=== Supplied entries ===

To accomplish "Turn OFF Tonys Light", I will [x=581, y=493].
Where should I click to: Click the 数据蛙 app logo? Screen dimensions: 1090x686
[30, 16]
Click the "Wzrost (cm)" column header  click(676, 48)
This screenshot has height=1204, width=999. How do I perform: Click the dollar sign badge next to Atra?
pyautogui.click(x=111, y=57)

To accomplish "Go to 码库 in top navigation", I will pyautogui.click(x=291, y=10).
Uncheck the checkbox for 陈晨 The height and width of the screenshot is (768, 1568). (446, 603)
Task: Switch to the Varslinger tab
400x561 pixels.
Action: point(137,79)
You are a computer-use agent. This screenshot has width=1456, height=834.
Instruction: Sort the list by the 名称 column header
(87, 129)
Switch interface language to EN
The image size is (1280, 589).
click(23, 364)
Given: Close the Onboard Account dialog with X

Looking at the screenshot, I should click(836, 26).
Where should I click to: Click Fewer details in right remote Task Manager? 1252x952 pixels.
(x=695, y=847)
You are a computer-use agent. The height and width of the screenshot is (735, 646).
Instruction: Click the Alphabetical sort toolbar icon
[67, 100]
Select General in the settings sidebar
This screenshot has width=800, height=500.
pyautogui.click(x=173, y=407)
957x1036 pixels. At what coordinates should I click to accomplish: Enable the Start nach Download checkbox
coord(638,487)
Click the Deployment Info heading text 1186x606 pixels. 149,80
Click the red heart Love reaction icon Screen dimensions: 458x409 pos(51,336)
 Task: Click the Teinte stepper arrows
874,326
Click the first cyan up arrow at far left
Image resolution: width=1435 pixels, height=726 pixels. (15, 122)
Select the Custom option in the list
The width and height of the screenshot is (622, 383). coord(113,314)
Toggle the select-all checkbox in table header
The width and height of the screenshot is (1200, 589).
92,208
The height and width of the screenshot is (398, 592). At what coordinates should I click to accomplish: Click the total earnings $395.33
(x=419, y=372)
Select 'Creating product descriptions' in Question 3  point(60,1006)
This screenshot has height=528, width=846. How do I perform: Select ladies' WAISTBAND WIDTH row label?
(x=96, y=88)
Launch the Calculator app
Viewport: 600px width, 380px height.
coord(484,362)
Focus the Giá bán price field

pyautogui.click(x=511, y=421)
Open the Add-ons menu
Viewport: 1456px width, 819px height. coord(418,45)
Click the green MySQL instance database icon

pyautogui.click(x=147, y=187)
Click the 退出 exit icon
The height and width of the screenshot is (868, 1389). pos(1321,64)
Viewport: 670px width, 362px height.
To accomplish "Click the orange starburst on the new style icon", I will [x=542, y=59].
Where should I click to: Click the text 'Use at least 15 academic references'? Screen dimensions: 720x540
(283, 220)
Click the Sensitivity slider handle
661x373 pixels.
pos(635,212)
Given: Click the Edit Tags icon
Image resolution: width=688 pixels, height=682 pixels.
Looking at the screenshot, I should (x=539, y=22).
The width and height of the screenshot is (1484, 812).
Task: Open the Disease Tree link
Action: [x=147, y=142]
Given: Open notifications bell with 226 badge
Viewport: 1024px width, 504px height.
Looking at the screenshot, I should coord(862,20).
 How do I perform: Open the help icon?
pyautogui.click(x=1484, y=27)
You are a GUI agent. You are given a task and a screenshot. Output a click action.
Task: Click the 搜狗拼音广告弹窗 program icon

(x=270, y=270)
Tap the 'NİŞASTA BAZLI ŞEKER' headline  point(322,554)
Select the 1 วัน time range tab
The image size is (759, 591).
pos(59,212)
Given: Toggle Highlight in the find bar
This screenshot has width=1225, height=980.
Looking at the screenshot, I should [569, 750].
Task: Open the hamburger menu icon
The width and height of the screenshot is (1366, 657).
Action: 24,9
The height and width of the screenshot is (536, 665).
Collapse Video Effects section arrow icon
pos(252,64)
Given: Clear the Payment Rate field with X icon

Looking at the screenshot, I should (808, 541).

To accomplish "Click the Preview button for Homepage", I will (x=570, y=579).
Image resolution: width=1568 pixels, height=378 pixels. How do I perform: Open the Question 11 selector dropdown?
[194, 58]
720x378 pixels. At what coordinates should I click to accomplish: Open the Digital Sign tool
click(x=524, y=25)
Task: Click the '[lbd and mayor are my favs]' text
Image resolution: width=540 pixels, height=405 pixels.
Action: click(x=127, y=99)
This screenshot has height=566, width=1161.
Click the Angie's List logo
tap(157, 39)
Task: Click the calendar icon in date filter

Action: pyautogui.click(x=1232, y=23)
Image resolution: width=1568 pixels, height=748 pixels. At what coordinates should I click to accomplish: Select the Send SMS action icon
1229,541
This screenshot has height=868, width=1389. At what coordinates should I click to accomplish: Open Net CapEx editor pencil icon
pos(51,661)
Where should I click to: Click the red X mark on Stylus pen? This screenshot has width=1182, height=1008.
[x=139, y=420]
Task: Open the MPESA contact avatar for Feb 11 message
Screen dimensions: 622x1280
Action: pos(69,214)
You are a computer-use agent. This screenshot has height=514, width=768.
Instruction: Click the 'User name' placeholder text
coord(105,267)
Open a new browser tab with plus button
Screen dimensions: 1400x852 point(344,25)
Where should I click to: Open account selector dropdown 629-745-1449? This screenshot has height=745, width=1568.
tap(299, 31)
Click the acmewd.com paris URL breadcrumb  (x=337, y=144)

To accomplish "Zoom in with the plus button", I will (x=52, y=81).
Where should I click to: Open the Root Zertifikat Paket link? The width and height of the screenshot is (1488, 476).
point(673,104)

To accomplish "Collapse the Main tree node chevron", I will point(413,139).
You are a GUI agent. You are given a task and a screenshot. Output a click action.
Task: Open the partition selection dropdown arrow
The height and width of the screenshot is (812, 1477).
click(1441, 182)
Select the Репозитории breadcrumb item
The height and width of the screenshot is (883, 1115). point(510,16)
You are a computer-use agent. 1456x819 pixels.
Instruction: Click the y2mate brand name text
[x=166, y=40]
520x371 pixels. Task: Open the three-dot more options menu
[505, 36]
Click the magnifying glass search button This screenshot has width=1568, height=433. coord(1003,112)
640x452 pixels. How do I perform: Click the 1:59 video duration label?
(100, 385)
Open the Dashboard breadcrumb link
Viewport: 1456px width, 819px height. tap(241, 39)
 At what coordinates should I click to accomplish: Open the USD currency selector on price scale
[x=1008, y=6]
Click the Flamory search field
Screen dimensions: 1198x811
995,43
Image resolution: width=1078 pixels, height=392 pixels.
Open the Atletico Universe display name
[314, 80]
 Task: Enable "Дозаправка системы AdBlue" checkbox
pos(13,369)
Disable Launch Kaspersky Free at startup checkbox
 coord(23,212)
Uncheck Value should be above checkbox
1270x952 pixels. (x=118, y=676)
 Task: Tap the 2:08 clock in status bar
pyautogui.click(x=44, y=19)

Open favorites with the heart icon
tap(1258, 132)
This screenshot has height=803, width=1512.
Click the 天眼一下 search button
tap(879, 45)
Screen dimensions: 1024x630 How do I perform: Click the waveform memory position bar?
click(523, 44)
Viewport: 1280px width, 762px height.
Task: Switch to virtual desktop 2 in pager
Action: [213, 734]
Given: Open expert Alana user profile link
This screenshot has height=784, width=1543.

===

### [Aim]
Extract every line of the listing above that contains the string "plus", treating uppercase and lowercase as different.

### [The output]
Open a new browser tab with plus button
To accomplish "Zoom in with the plus button", I will (x=52, y=81).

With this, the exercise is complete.